Perhaps the biggest disappointment was the big reveal at the end, at which point the game attempts to break the fourth wall at the last second. It simply didn’t click with me. Thus far, the game had taken a fairly understated approach to the main story beats, bolstering the game’s immersive mystery, which, coupled with constant challenges within and without the Temperance camp, built up an effective sense of paranoid momentum; up until the moment when Shaw enters the captain’s cabin on the Viscount, I genuinely didn’t know what to expect.

To its credit, the game avoids some of the most tokenistic and fetishistic tendencies of settler polar expedition/frontier fiction that ignore strong cultural Native taboos in favor of sensational horror; a fairly recent instance was Devolver’s “immersive sim” RPG Weird West, which did a tremendous job at showcasing Anishinaabe language, but also perplexingly chose to include a huge cultural taboo despite working with a sensitivity consultant.

A woman pets one of her dogs out on the ice in The Pale Beyond

Image: Bellular Studios/Fellow Traveller

The Terror writers tried to avoid this by creating their own myth based on Inuit culture — essentially, an exercise in renaming and repackaging the unspeakable into a comfortable form of plausible deniability. In theory, this feels like a workable compromise, but in practice, the road to artistic freedom is more often than not paved with things that simply aren’t meant for cheap entertainment. There is one potential path down the same road in The Pale Beyond, but I ignored tugging that thread in favor of concentrating on my crew’s survival. The game seems to follow The Terror’s lead in creating its own mythology from the perspective of tired, starving, superstitious sailors who believe they’re seeing things out in the ice.

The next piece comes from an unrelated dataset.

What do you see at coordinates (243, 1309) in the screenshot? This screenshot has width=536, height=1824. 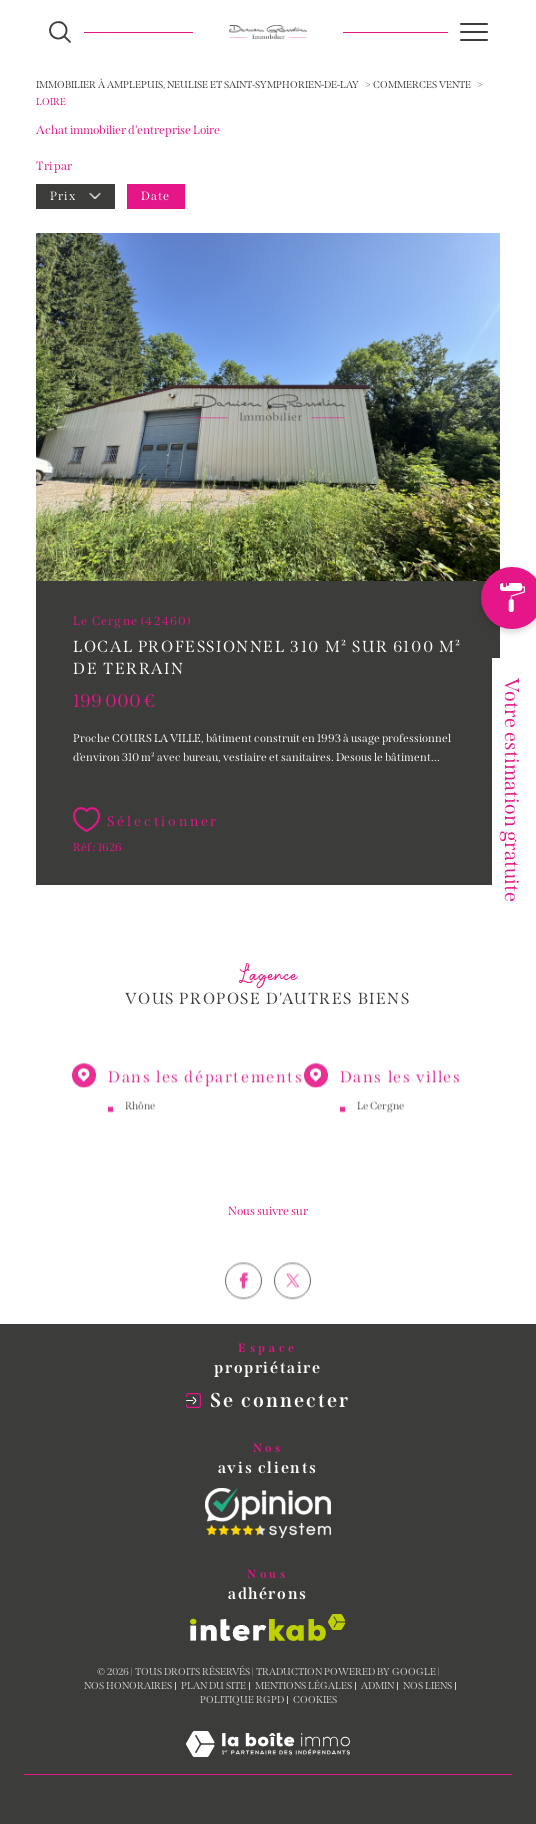 I see `[TRAD_SIROCCO_visiternotrepagefacebook - Ouverture dans une nouvelle fenêtre]` at bounding box center [243, 1309].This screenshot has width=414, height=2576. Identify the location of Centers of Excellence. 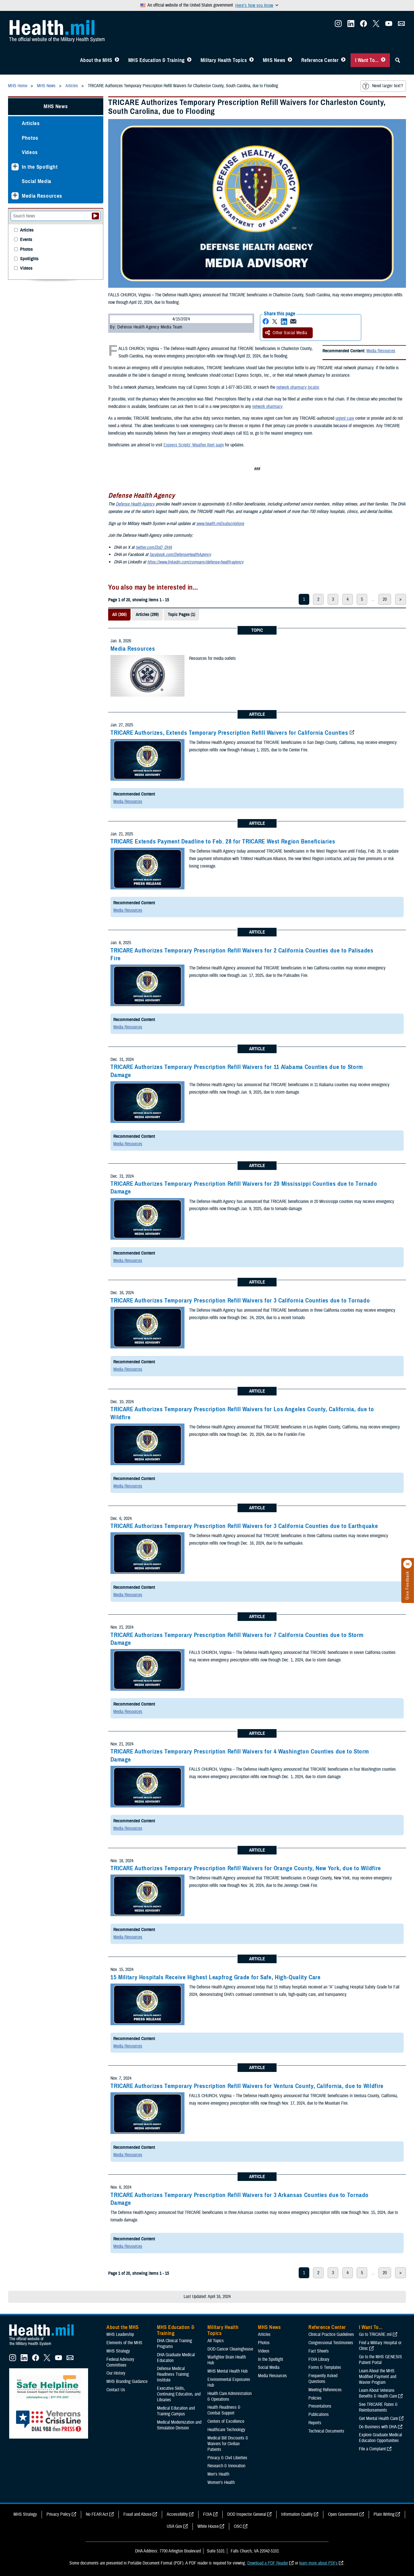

The Pale Beyond, for all its flaws and frustrations, still manages to retain a desolate sort of charm, rough edges and all. It isn’t afraid to put Shaw in horrendously painful situations where there’s no good outcome — there’s one exceptionally bleak scenario where you can practically feel the game gleefully milking what’s left of your serotonin. Coming off the ice and making land after nearly 40 weeks of hell really feels like moving between two worlds; the background art and environments are positively unearthly when shrouded in ominous fog and hazy light. The ocean scenes with icebergs awash in pinks and oranges are truly gorgeous, as are the dark, roiling storms. If only the internal logic of the overall plot was a little more cohesive, and a little less patched together, I feel like I would actually return to the Temperance and give it another whirl. As it stands, I’m still choosing the ending where I get to head home and eat a civilized meal.

The Pale Beyond will be released on Feb. 24 on Mac and Windows PC. The game was reviewed on PC using a pre-release download code provided by Fellow Traveller. Vox Media has affiliate partnerships. These do not influence editorial content, though Vox Media may earn commissions for products purchased via affiliate links. You can find additional information about Polygon’s ethics policy here.